Tokoh NTT

Profil Tokoh NTT Hermensen Ballo, Petinju yang Dua Kali Tampil di Ajang Olimpiade

Siapa menyangka sosok yang menghabiskan masa kecilnya di Desa Mantasi-kini Kecamatan Kota Raja dua kali tampil di ajang Olimpiade.

Editor: Edi Hayong
Foto: Dok / FB
Hermensen Ballo (tengah) ketika menjadi Pelatih Pelatnas Pra Olympic 2021 

POS-KUPANG.COM- Nama Hermensen Ballo, pria kelahiran Kota Kupang, Provinsi NTT 26 Februari 1971 untuk urusan 'baku pukul' bukan orang baru, baik di tanah kelahirannya maupun di ajang Nasional maupun internasional.

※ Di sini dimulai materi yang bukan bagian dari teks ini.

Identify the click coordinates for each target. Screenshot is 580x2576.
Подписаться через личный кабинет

Siapa menyangka sosok yang menghabiskan masa kecilnya di Desa Mantasi-kini Kecamatan Kota Raja dua kali tampil di ajang Olimpiade.

Pertama Olimpiade XXVI/1996 Atlanta dan Olimpiade Sydney XXVII/2000 Sydney. Pada ajang ini Hermensen Ballo bertanding di kelas terbang.

Mengutip hasil wawancara sang legenda dengan Finon Manulang di Olympian Indonesia, Hermensen Ballo melitanikan catatan perjalanan dari masa Sekolah Dasar (SD) sampai pada menikmati pertarungan kelas internasional.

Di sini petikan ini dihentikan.